It would be nice to be able to say Utah Republicans danced the night away at the glittering Kennedy Center Inaugural Ball for President George Bush.

But a truthful newsman would have to report that there was little room to dance or even move at that or any of the eight other ball locations.Not that the sites lacked glamour. In addition to the sparkling Kennedy Center, balls were held at the Air and Space Museum, newly refurbished Union Station, the National Building Museum, a Civil War era hall, and five hotels. But there were, as always, far more celebrants than floor space.

Utah was assigned to the Kennedy Center, along with Republicans from California, New Mexico, Nevada, Hawaii, Colorado, and Arizona. As far as this reporter was able to tell, only a half-dozen Utahns attended, and the only state official was Republican Rep. Howard Nielson, who, with his wife, Julia, arrived early in order to be on hand when the president spoke.

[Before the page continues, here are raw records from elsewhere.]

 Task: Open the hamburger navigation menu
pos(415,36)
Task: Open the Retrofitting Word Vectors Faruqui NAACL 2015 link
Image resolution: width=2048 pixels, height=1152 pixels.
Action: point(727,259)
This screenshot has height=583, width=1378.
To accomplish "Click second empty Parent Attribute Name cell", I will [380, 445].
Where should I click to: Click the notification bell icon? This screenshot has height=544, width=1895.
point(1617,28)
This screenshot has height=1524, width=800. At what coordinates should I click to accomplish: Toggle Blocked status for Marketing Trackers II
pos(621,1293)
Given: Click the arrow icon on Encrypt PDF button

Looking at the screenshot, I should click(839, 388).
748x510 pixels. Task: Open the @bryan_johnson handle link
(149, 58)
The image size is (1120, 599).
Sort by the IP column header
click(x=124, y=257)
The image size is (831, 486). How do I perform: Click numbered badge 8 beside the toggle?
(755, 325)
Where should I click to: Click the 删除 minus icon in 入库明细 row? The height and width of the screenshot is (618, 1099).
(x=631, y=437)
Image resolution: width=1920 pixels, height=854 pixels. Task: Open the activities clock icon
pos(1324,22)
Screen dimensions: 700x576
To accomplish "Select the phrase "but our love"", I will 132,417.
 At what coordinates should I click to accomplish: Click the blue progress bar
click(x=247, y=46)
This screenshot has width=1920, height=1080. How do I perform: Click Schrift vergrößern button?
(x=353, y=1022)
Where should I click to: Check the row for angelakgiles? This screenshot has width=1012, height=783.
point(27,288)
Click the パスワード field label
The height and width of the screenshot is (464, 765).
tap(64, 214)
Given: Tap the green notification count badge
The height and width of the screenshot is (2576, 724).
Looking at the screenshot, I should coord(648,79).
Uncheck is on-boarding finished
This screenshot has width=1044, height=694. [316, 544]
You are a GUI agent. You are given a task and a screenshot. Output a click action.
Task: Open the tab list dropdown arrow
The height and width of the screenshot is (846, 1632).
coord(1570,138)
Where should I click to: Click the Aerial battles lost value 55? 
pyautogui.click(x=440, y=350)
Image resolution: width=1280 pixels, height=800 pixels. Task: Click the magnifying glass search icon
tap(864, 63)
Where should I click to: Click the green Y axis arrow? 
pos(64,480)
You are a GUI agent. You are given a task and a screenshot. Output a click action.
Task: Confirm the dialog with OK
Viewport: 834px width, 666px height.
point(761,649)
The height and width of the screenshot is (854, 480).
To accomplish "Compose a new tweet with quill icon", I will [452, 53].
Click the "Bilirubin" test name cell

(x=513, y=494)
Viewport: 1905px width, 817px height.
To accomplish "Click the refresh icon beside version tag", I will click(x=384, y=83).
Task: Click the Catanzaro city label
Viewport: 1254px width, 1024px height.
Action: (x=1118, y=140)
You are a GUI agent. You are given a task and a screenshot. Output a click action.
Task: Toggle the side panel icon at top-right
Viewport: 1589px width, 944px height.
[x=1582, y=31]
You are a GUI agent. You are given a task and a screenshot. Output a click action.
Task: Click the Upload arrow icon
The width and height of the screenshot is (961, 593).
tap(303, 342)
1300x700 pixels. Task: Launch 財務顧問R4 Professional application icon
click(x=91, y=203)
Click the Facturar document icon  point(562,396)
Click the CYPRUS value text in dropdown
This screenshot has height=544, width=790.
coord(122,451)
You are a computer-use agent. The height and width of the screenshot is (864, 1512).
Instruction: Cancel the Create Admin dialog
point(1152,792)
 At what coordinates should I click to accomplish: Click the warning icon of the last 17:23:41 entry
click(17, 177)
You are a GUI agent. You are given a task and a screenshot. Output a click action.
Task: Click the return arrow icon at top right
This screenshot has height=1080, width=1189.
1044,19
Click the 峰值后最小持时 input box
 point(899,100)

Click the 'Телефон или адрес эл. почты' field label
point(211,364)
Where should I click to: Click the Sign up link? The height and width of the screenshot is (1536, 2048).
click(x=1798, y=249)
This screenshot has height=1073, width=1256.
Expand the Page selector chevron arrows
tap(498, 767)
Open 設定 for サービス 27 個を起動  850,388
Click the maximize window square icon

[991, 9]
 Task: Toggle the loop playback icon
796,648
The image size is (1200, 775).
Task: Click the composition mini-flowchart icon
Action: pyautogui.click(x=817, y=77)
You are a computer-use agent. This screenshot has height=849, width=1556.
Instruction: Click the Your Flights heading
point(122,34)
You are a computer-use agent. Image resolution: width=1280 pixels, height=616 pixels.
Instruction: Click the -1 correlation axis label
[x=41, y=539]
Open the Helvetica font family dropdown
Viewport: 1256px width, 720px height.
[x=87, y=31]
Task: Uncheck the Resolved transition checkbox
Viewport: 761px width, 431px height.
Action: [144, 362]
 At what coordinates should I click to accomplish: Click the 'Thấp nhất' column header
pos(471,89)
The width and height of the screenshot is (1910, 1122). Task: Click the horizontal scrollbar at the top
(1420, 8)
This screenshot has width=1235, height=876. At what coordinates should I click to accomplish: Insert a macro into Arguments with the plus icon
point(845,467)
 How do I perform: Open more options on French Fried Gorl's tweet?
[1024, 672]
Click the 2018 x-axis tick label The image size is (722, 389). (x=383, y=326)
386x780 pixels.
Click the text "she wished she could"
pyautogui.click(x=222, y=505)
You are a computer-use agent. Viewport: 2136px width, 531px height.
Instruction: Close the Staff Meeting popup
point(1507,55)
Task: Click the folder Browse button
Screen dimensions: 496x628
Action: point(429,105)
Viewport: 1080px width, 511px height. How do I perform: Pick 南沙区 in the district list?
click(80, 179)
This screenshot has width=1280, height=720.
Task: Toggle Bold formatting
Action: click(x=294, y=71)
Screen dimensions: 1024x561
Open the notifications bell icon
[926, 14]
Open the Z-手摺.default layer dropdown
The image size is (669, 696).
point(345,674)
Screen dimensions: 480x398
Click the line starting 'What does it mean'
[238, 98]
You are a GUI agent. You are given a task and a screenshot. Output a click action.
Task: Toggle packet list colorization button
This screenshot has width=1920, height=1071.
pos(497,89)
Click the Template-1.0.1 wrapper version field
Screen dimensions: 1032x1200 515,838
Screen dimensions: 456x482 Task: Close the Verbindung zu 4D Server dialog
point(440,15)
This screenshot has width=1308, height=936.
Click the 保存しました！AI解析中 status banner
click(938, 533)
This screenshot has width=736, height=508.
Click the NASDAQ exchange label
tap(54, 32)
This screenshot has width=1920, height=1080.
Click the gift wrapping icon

They need not have hurried. Though the ball began at 8 p.m. and rumors flew around the hall all night of Bush's imminent arrival, it was after 11 p.m. before he popped in for a five-minute hello. Meanwhile, avid Republicans stood 40-deep around the platform, squeezed so tightly together they could hardly breathe, waiting for George.

Though beautiful as a center for the performing arts, with three theaters along a narrow lobby, as a ballroom it was a bust. It was virtually impossible to move, much less dance, and the five orchestras were almost impossible to hear.

The happy crowd, though, treated it as a once in a lifetime experience rather than an inconvenience.

The rest of the Utah delegation here generally passed up the festivities. Gov. Norm Bangerter and Sen. Orrin Hatch both have been recovering from knee surgery in recent days and did not appear, nor did Sen. Jake Garn, who flew home to Salt Lake City immediately after the swearing-in ceremony.

Neil Bush, the President's son, tried to keep the crowd occupied with tales of the first Bush Family dinner in the White House, and the sleeping arrangement for children and grandchildren scattered through three floors of the mansion. Actors Charlton Heston and Chuck Norris were masters of ceremonies.

Utah was represented on the Ball Host Committee by Mr. and Mrs. J. Lynn Dougan, of Salt Lake City. Distinguished visitors in the program included Utah inaugural chairman DeLonne Anderson, Mr. and Mrs. Charles Akerlow, Fred Finlinson, Nolan Karris, Craig Moody and inaugural committee executive director Steve Studdert and his wife.